*Task statement*
Nothing but an exact repeat of the entries below should appear in your answer.

*The data*
════════
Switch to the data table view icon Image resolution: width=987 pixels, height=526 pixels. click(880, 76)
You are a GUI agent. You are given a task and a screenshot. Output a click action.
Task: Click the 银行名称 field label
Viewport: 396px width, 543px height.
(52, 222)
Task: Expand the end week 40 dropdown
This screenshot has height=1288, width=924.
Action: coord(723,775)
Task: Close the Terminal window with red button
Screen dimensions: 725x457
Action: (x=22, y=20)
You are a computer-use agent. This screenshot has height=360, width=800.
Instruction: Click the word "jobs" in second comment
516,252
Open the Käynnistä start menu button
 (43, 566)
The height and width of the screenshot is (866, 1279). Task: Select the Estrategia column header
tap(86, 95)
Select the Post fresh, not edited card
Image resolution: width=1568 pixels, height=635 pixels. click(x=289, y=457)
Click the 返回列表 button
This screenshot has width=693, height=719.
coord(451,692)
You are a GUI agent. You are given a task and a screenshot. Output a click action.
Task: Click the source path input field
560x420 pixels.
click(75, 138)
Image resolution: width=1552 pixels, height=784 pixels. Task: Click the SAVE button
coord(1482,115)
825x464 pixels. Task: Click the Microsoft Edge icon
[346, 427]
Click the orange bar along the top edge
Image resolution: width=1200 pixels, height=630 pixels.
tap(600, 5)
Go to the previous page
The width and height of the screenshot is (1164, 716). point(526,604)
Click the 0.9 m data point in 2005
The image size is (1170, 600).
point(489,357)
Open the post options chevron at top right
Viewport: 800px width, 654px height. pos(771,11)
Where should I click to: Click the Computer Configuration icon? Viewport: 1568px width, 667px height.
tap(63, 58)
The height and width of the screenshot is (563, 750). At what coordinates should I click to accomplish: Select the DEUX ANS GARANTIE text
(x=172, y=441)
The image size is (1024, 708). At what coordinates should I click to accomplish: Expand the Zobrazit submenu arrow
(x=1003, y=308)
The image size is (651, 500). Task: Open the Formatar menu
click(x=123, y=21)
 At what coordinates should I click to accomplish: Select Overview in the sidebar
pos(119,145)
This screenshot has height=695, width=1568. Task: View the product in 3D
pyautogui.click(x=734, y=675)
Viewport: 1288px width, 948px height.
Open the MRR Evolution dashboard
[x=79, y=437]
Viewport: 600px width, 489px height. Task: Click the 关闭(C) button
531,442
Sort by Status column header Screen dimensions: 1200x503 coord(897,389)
════════
*Worked solution*
Switch to the data table view icon Image resolution: width=987 pixels, height=526 pixels. click(880, 76)
You are a GUI agent. You are given a task and a screenshot. Output a click action.
Task: Click the 银行名称 field label
Viewport: 396px width, 543px height.
(52, 222)
Task: Expand the end week 40 dropdown
This screenshot has height=1288, width=924.
Action: coord(723,775)
Task: Close the Terminal window with red button
Screen dimensions: 725x457
Action: (x=22, y=20)
You are a computer-use agent. This screenshot has height=360, width=800.
Instruction: Click the word "jobs" in second comment
516,252
Open the Käynnistä start menu button
 (43, 566)
The height and width of the screenshot is (866, 1279). Task: Select the Estrategia column header
tap(86, 95)
Select the Post fresh, not edited card
Image resolution: width=1568 pixels, height=635 pixels. click(x=289, y=457)
Click the 返回列表 button
This screenshot has width=693, height=719.
coord(451,692)
You are a GUI agent. You are given a task and a screenshot. Output a click action.
Task: Click the source path input field
560x420 pixels.
click(75, 138)
Image resolution: width=1552 pixels, height=784 pixels. Task: Click the SAVE button
coord(1482,115)
825x464 pixels. Task: Click the Microsoft Edge icon
[346, 427]
Click the orange bar along the top edge
Image resolution: width=1200 pixels, height=630 pixels.
tap(600, 5)
Go to the previous page
The width and height of the screenshot is (1164, 716). point(526,604)
Click the 0.9 m data point in 2005
The image size is (1170, 600).
point(489,357)
Open the post options chevron at top right
Viewport: 800px width, 654px height. pos(771,11)
Where should I click to: Click the Computer Configuration icon? Viewport: 1568px width, 667px height.
tap(63, 58)
The height and width of the screenshot is (563, 750). At what coordinates should I click to accomplish: Select the DEUX ANS GARANTIE text
(x=172, y=441)
The image size is (1024, 708). At what coordinates should I click to accomplish: Expand the Zobrazit submenu arrow
(x=1003, y=308)
The image size is (651, 500). Task: Open the Formatar menu
click(x=123, y=21)
 At what coordinates should I click to accomplish: Select Overview in the sidebar
pos(119,145)
This screenshot has height=695, width=1568. Task: View the product in 3D
pyautogui.click(x=734, y=675)
Viewport: 1288px width, 948px height.
Open the MRR Evolution dashboard
[x=79, y=437]
Viewport: 600px width, 489px height. Task: Click the 关闭(C) button
531,442
Sort by Status column header Screen dimensions: 1200x503 coord(897,389)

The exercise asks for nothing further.